··· DATA SHOWN
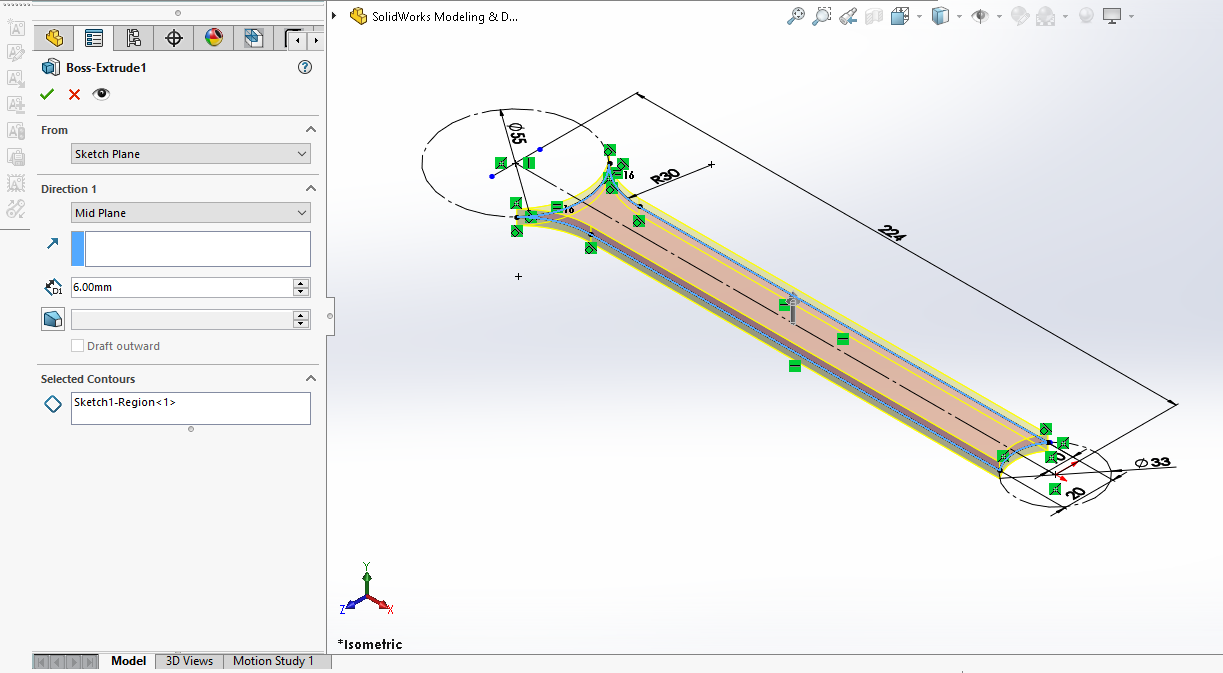Image resolution: width=1223 pixels, height=673 pixels.
Task: Cancel the extrude with red X
Action: pos(74,94)
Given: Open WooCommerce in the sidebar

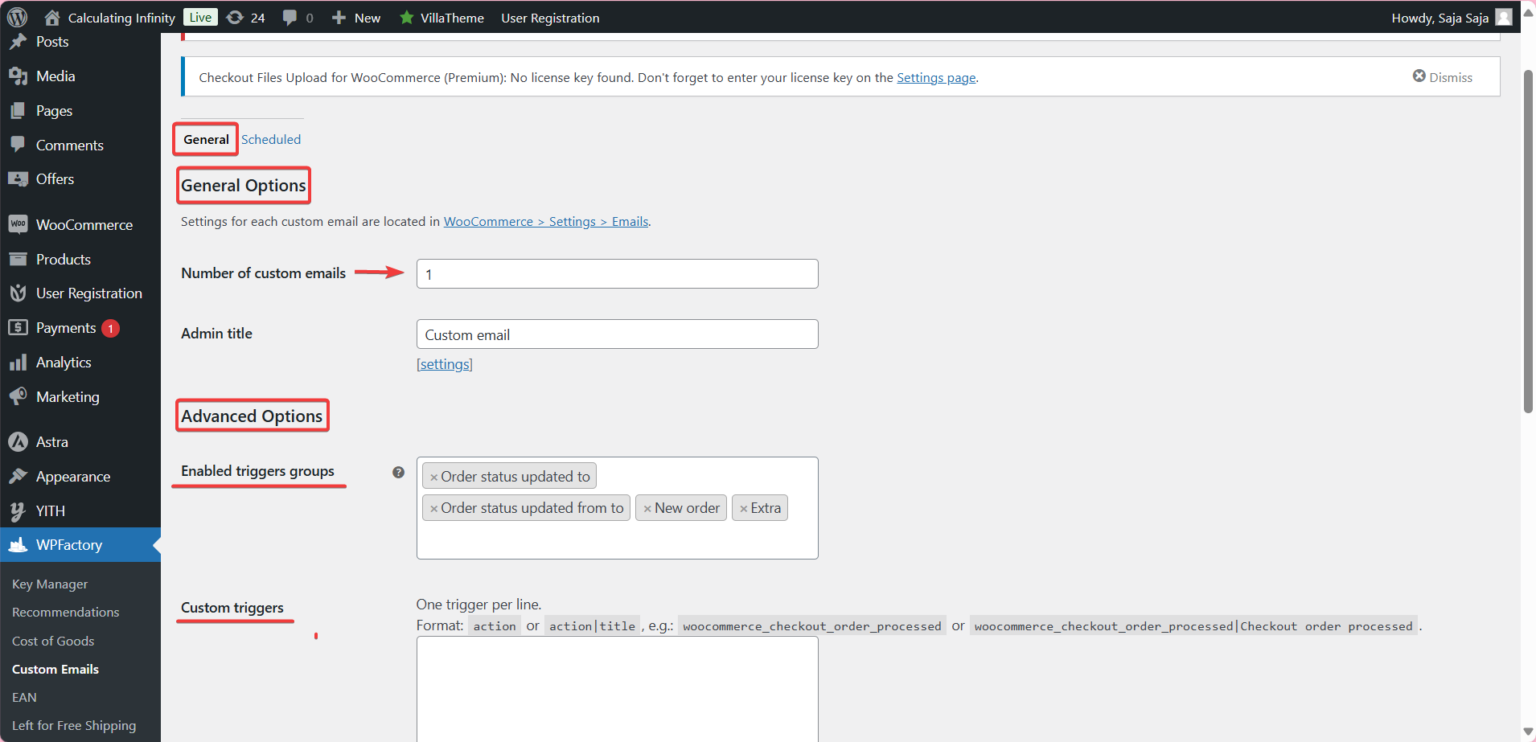Looking at the screenshot, I should click(x=84, y=225).
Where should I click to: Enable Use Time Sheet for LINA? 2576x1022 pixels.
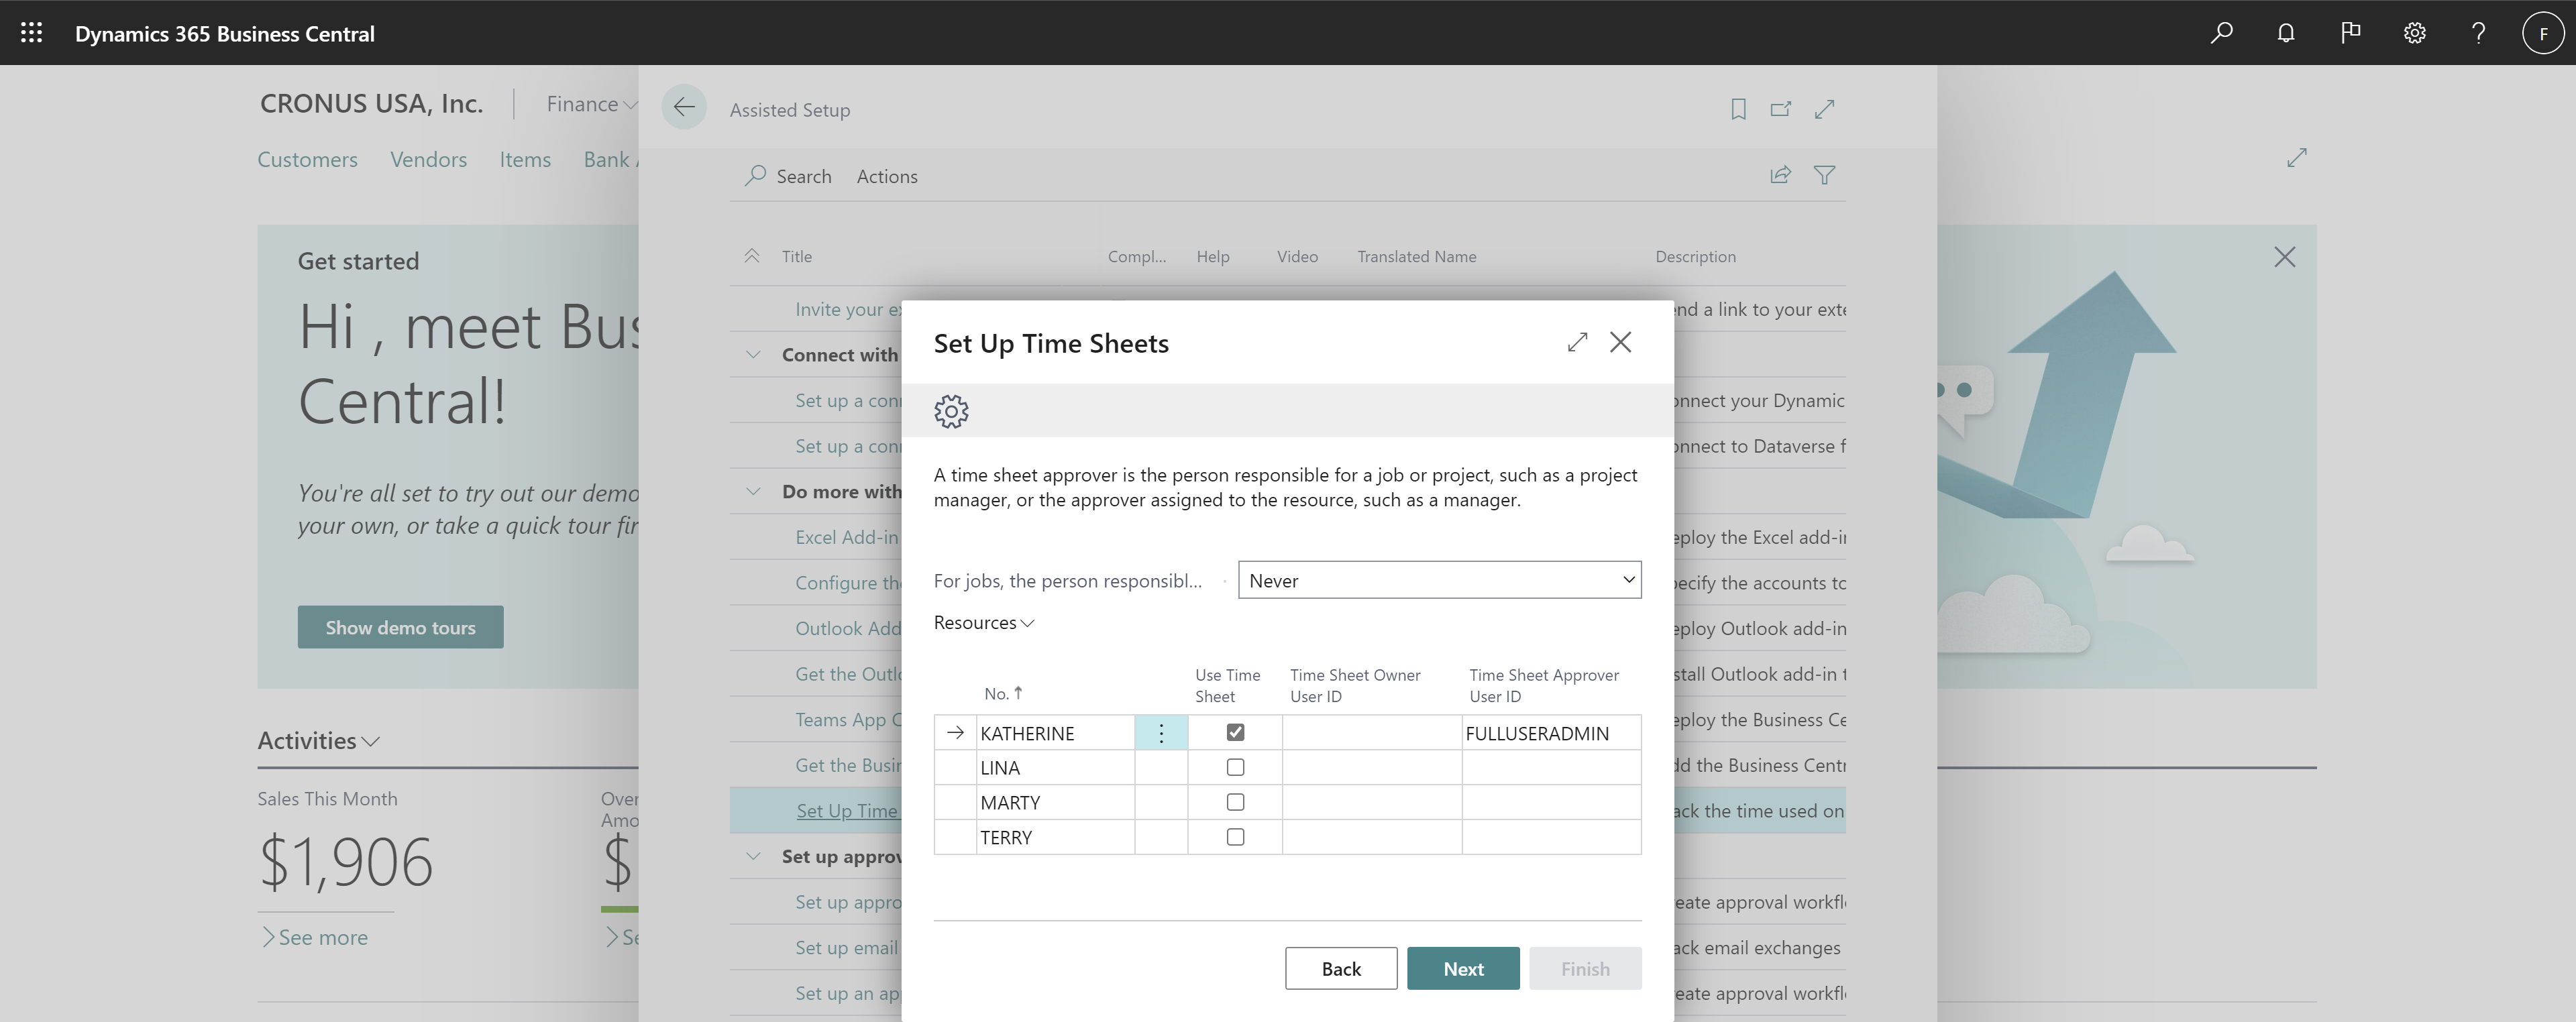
······
> WHAT THIS TASK INVOLVES: Only the lines from the one containing "Given: Open WooCommerce in the sidebar" through the end of the records above should be retyped, exactly as they stand, with any pictures left out.

> SOLUTION:
Given: Open WooCommerce in the sidebar

Looking at the screenshot, I should click(x=84, y=225).
Where should I click to: Enable Use Time Sheet for LINA? 2576x1022 pixels.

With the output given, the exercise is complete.